* **Goal of the exercise**:
Using the records below, report how many lines hold "usage", with no extra text.

* **Source records**:
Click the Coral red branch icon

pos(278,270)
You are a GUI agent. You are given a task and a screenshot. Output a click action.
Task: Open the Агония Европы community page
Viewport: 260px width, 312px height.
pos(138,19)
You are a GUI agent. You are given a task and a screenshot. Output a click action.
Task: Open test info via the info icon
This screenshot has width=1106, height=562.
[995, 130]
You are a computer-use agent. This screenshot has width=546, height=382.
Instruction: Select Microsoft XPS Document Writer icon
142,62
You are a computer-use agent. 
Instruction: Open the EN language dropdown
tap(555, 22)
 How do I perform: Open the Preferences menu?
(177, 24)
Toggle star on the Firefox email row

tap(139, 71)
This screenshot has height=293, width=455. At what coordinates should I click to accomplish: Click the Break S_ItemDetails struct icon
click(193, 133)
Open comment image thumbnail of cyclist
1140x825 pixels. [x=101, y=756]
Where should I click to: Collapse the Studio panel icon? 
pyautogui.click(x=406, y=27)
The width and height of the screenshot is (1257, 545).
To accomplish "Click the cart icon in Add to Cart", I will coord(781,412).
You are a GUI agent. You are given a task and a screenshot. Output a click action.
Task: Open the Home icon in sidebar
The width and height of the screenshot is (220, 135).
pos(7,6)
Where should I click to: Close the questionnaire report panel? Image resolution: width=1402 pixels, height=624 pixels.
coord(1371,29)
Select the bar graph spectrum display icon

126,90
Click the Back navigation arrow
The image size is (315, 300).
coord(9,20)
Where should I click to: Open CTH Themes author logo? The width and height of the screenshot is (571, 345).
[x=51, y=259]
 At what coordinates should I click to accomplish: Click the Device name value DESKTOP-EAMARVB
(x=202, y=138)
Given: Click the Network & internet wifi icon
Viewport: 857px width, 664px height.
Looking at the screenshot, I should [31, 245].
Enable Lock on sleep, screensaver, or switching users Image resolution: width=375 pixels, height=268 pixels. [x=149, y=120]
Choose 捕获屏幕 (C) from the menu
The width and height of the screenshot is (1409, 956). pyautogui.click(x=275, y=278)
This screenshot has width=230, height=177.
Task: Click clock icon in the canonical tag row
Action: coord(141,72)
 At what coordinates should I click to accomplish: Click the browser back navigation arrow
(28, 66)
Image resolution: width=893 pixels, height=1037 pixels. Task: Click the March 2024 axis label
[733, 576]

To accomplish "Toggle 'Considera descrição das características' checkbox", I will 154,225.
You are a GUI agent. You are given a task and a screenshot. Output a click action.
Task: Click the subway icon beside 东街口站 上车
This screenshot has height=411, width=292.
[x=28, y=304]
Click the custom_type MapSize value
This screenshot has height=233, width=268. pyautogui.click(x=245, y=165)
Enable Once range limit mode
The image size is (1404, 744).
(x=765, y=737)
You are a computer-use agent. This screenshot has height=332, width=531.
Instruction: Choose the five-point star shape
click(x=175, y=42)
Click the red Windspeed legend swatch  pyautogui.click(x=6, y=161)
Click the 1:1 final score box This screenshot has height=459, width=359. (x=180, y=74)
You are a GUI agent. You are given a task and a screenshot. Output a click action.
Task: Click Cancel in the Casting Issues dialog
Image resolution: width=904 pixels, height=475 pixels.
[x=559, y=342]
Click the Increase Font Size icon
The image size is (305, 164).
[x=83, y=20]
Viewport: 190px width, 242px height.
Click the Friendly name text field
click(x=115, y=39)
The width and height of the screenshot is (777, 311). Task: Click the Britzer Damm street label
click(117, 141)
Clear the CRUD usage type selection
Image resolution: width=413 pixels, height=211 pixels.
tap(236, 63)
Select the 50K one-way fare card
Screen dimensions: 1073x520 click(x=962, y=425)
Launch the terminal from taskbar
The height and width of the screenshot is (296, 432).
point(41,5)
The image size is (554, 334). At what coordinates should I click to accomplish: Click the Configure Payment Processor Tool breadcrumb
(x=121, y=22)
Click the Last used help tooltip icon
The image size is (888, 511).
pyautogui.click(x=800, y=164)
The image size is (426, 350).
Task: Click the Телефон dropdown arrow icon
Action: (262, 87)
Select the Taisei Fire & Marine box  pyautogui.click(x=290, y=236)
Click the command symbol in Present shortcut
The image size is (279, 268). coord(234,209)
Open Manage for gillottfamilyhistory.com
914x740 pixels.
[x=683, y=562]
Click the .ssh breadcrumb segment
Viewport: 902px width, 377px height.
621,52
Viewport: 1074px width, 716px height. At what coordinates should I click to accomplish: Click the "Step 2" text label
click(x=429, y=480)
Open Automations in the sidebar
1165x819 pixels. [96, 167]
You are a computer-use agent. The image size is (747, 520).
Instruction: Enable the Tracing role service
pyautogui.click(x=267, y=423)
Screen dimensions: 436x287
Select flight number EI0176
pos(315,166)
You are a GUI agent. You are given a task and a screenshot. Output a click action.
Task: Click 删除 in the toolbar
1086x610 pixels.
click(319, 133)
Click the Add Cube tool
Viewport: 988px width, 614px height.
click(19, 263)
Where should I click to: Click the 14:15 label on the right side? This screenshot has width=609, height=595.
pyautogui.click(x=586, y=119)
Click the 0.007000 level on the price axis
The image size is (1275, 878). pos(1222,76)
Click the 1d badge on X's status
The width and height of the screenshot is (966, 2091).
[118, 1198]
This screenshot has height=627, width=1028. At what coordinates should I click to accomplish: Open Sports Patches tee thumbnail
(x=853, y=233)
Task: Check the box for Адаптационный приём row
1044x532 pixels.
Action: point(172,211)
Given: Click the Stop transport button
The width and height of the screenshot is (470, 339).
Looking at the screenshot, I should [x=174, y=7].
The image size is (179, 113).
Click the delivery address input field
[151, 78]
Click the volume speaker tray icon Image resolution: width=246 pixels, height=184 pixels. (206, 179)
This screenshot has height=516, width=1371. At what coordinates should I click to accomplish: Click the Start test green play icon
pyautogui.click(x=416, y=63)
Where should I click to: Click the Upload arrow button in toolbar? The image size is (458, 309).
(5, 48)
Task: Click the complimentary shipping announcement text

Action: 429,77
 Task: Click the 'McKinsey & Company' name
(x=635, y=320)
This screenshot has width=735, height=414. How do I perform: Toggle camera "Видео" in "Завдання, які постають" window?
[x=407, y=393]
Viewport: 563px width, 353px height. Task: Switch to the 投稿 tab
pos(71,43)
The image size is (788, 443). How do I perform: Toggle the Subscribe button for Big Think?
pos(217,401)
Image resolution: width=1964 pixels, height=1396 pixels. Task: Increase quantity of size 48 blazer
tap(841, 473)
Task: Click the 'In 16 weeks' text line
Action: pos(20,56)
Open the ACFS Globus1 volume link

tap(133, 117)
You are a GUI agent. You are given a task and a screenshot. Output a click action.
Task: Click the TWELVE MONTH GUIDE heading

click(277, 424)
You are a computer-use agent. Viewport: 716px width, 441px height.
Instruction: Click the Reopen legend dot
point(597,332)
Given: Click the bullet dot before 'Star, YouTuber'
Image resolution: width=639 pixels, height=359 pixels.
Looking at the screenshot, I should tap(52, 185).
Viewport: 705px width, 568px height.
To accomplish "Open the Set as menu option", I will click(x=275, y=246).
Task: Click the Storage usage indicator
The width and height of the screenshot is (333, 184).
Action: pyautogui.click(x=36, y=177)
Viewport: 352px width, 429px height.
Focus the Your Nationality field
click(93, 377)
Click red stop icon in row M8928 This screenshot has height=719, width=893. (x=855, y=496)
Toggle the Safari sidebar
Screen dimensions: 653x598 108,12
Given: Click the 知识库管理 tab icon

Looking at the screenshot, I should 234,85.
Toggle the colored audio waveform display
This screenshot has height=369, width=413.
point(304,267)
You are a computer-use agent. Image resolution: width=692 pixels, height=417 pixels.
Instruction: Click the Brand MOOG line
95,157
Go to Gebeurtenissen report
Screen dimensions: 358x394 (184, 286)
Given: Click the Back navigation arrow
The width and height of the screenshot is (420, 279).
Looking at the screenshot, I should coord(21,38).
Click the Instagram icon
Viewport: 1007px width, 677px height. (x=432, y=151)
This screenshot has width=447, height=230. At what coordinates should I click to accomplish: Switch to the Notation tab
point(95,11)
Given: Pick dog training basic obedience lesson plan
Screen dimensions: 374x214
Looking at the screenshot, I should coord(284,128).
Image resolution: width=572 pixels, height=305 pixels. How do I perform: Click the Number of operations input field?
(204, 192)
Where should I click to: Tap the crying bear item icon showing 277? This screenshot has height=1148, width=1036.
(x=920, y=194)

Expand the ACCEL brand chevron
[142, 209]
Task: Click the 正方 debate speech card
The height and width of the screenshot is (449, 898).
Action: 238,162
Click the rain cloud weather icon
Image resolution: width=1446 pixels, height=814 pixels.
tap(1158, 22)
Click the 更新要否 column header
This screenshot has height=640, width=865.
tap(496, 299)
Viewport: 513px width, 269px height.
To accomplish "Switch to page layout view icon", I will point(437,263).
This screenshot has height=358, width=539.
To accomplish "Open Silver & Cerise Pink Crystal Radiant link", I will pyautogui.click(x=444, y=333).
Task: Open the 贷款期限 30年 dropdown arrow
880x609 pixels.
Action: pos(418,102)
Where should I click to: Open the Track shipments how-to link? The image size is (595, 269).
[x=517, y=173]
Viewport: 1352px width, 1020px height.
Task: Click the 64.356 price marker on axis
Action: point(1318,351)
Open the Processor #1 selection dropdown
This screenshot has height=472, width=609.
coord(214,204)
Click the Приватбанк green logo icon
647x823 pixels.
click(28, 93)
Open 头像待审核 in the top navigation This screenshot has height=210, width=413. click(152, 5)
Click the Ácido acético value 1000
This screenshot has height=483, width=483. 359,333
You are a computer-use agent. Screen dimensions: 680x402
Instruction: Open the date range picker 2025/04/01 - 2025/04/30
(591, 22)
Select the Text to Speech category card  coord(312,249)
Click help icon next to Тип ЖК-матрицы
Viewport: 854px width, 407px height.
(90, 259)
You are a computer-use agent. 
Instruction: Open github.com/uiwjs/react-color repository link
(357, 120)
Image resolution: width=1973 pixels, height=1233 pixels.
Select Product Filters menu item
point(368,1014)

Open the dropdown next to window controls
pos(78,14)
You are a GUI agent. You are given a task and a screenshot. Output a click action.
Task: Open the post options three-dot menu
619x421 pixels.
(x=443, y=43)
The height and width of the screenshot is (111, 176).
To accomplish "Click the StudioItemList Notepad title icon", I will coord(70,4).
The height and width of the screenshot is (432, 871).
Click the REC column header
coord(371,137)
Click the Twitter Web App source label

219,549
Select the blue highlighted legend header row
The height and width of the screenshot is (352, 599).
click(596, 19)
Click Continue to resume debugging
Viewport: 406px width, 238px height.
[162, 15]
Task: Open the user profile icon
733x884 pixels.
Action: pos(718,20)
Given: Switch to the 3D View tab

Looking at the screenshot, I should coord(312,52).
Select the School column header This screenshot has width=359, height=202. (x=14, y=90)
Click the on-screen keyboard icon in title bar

* **Solution to the exercise**:
2